Diuretic-induced hyponatremia is an important cause of preventable morbidity. Therefore, special attention should be given to its prevention. The adverse drug reaction in our case was non-life-threatening but serves as a reminder that careful evaluation and constant monitoring are necessary when prescribing diuretics.

Consent

Written informed consent was obtained from the patient for publication of this manuscript and the accompanying images.

Conflict of interest

The authors declare that there are no conflicts of interest.

Funding

This research received no specific grant from the government or any other funding agency in the public, commercial or not-for-profit sectors.

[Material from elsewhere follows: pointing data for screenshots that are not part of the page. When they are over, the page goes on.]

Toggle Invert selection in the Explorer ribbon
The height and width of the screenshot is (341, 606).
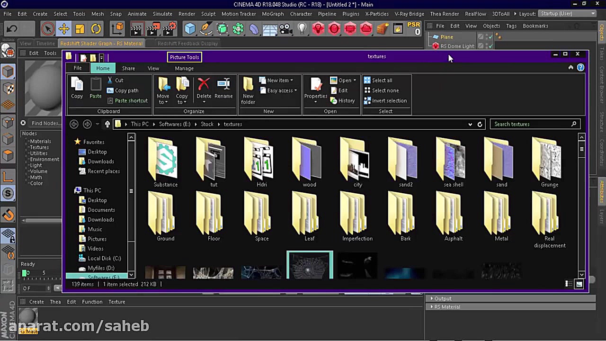coord(386,100)
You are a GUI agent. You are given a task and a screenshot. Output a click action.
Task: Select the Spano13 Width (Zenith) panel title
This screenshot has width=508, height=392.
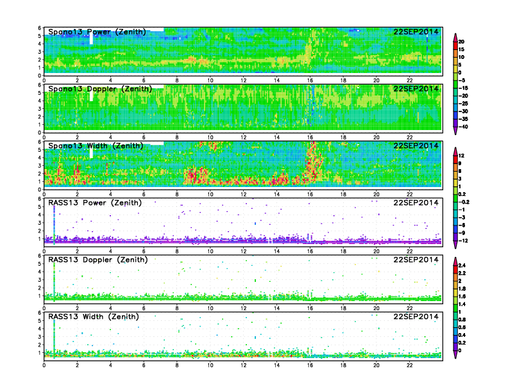[x=97, y=145]

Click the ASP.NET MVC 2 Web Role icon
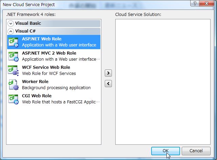tap(13, 56)
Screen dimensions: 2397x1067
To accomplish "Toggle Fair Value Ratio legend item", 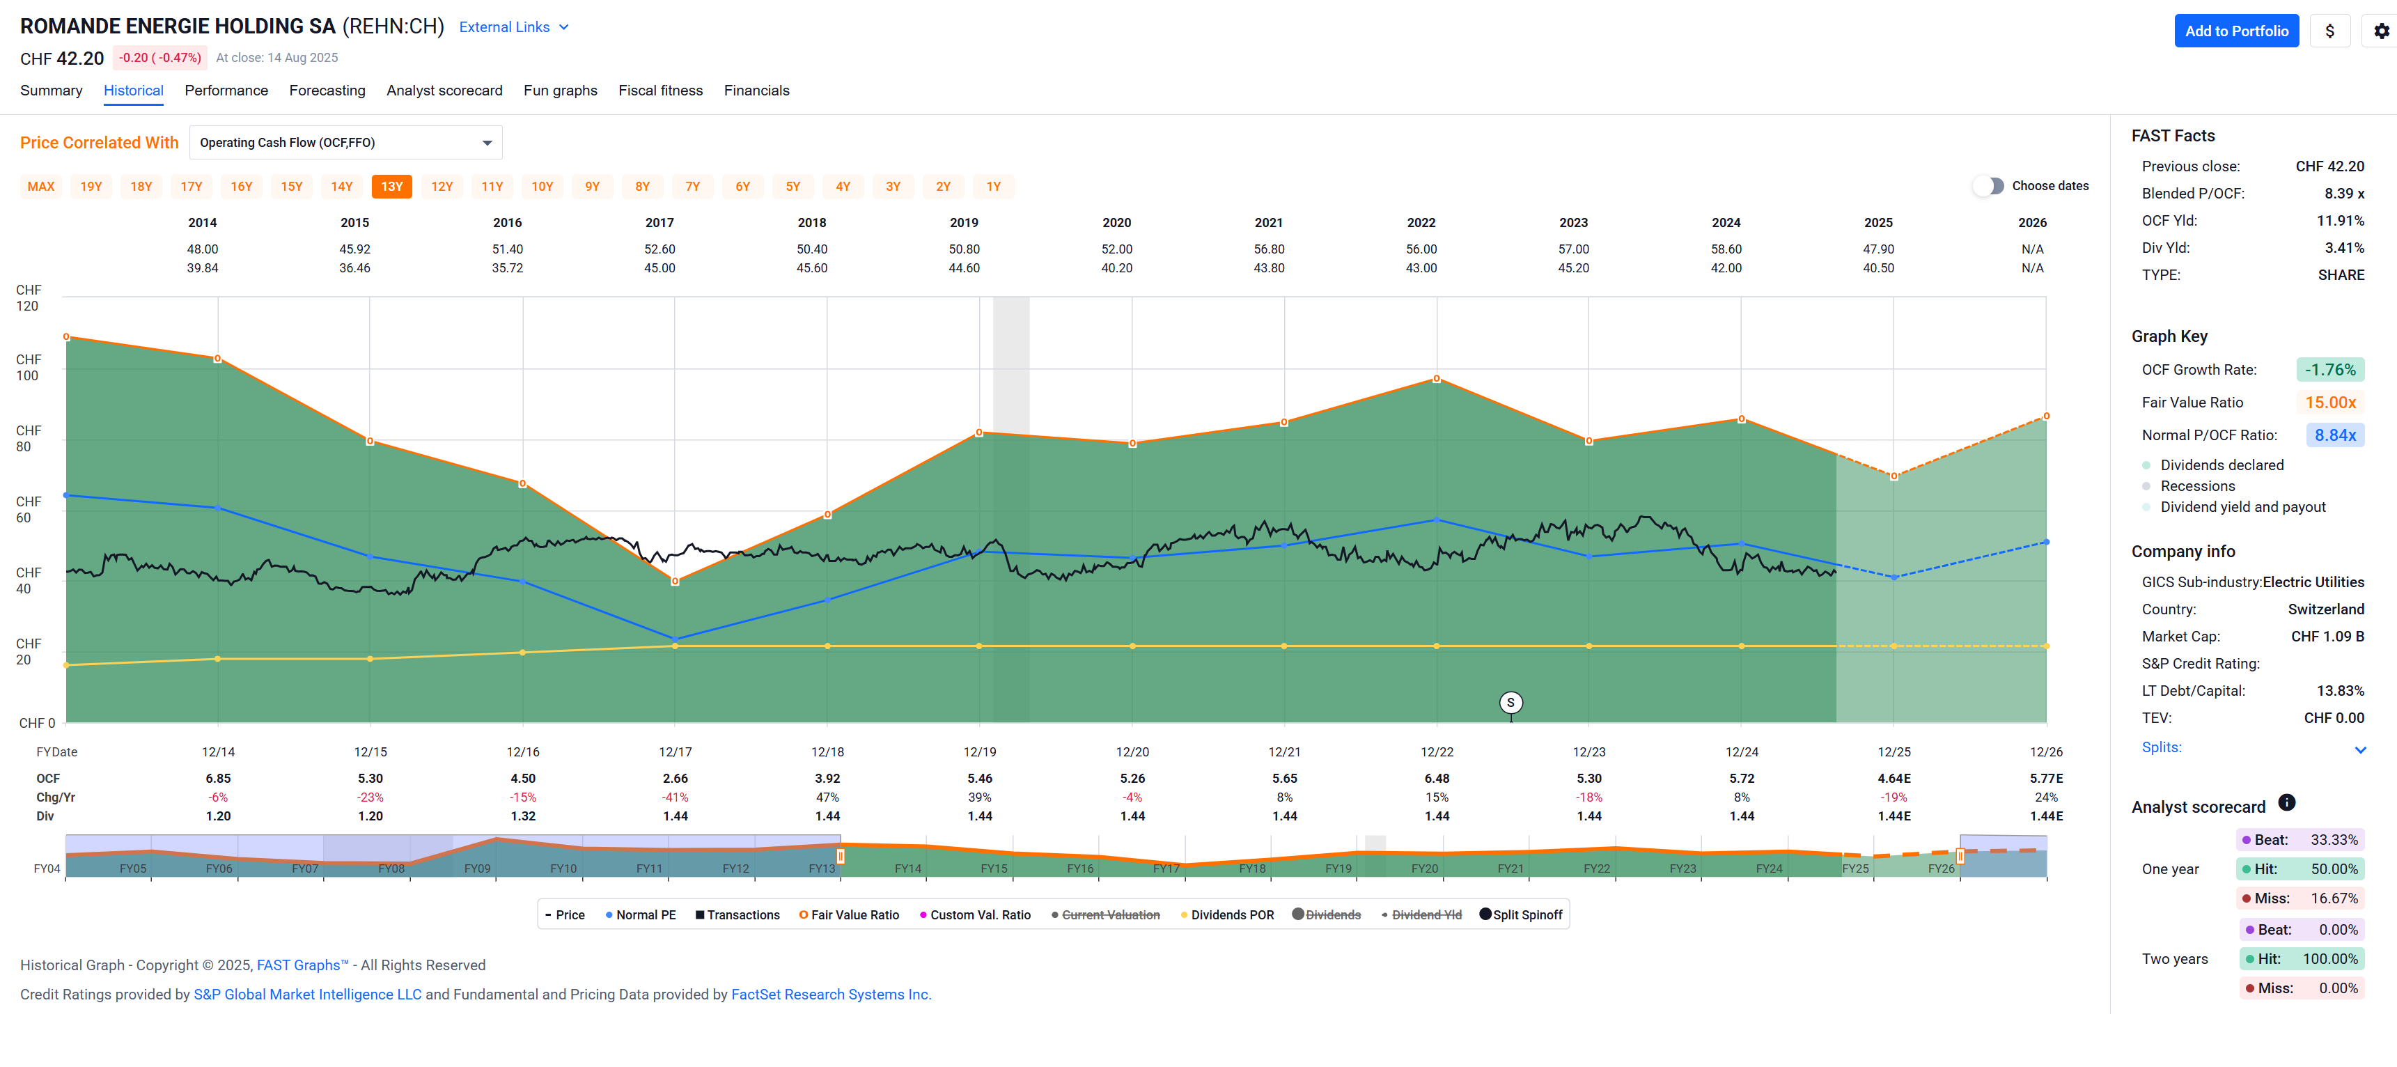I will pyautogui.click(x=849, y=914).
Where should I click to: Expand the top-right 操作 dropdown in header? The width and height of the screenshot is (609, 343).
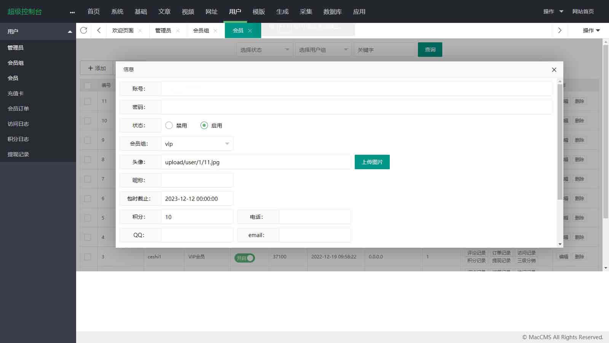[553, 11]
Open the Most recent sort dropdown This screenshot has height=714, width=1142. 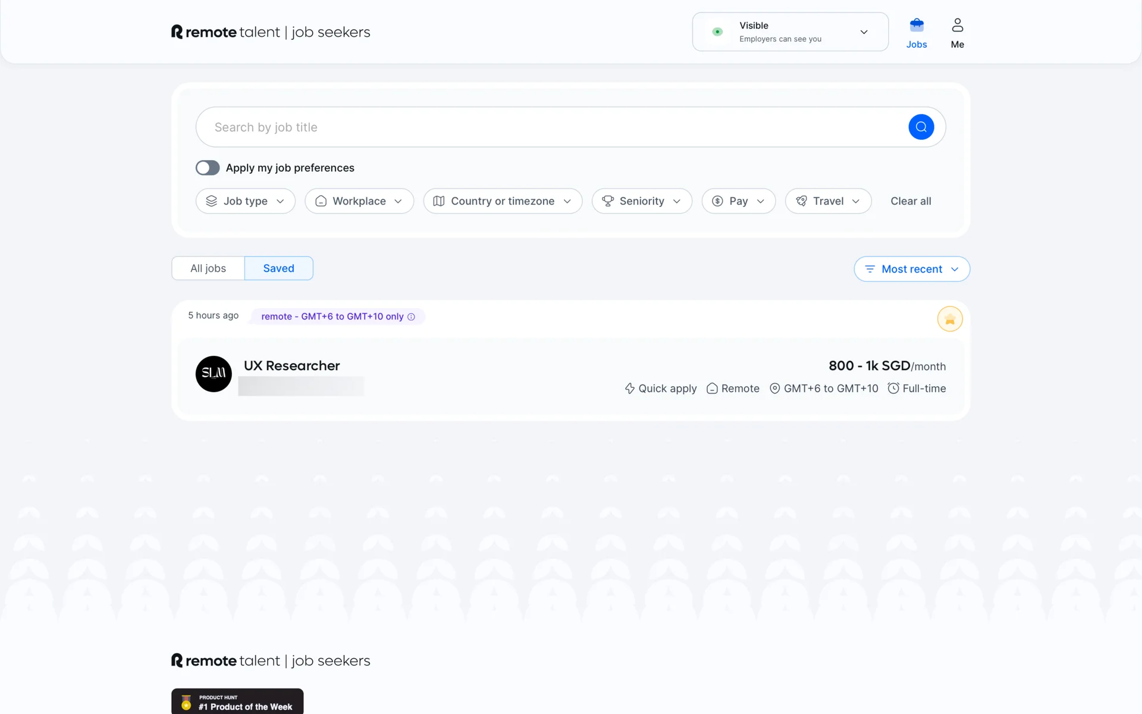pyautogui.click(x=911, y=269)
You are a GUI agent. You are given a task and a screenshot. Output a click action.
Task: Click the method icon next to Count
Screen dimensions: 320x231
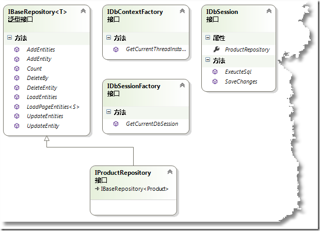click(x=17, y=69)
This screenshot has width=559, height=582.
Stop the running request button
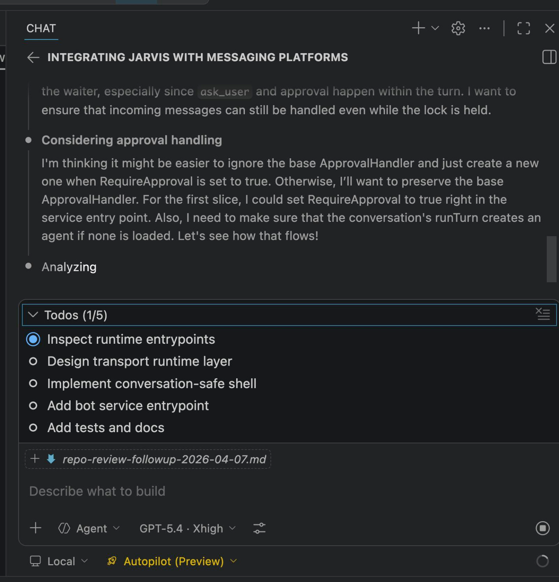point(542,528)
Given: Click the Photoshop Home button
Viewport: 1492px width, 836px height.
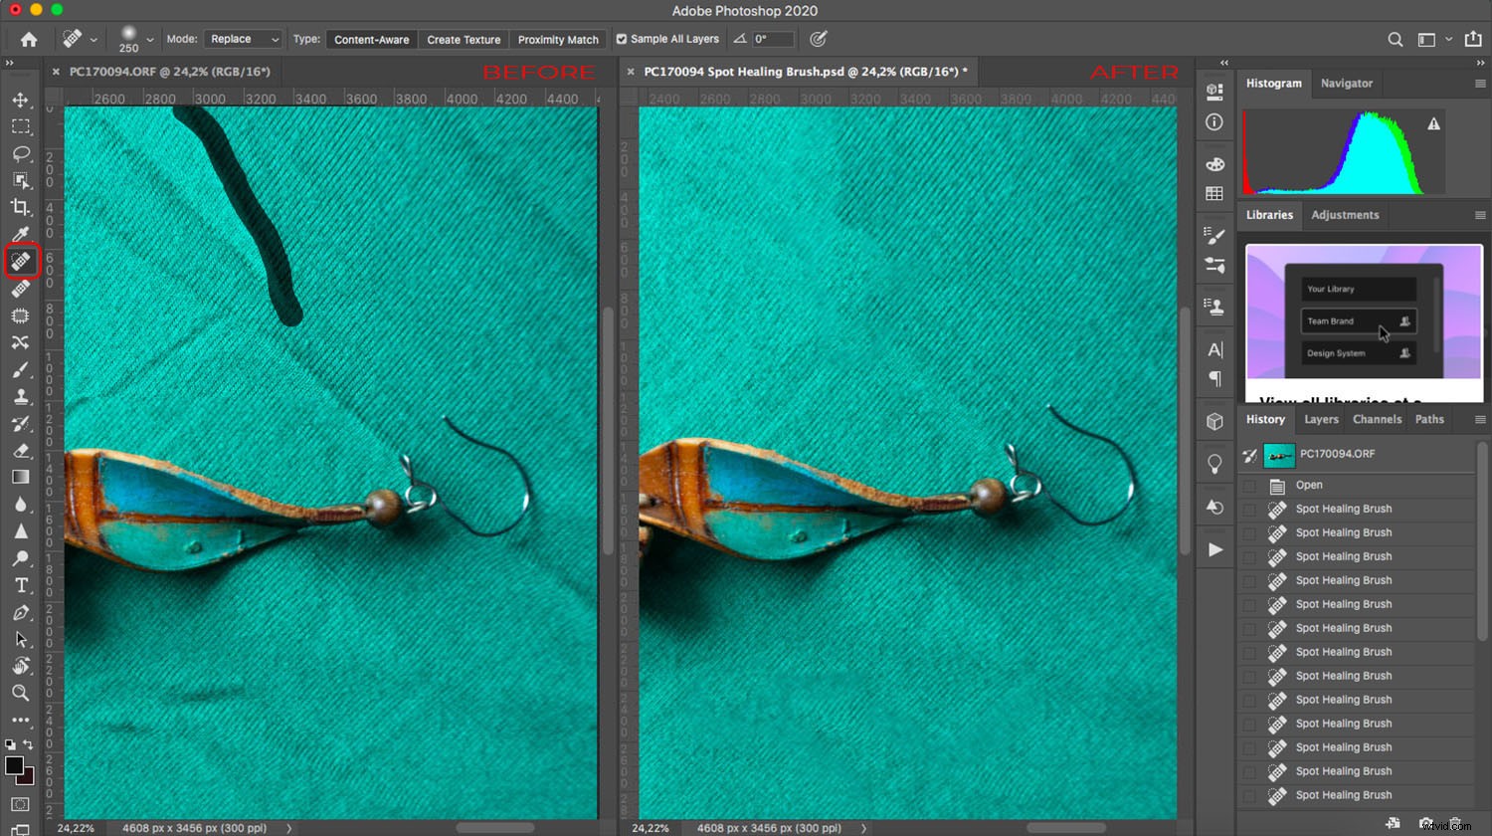Looking at the screenshot, I should pyautogui.click(x=28, y=39).
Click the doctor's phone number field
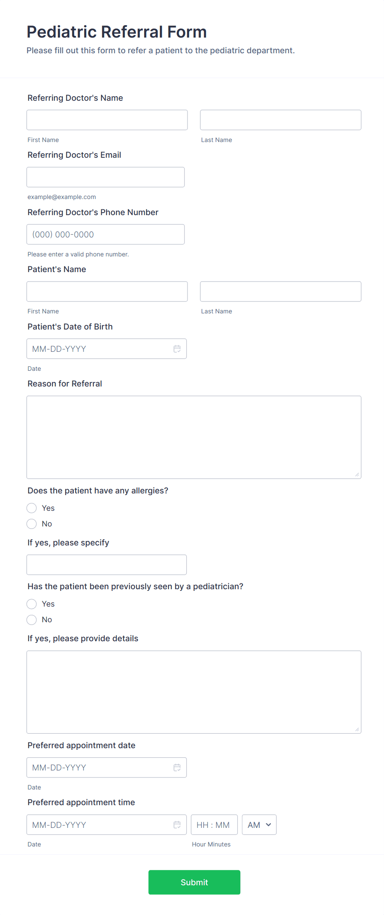The width and height of the screenshot is (384, 915). [x=105, y=234]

How does this paper make a difference to general practice?

  1. Clinicians should be aware of the severe electrolyte disturbances which can arise from the use of diuretics.

  2. Patients should be instructed about the common manifestations of adverse effects. A new onset of symptoms, such as lethargy, generalized weakness and dizziness, should prompt evaluation of the electrolyte profile.

  3. In the elderly population, where polypharmacy and the presence of co-morbidities are common, there is increased vulnerability to diuretic-induced hyponatraemia.

  4. When a diuretic is indicated, special attention should be given to the prevention of adverse side effects, and the patient should be monitored closely.

  5. Concomitant use of a potassium supplement is indicated when hypokalemia is detected during the use of diuretics.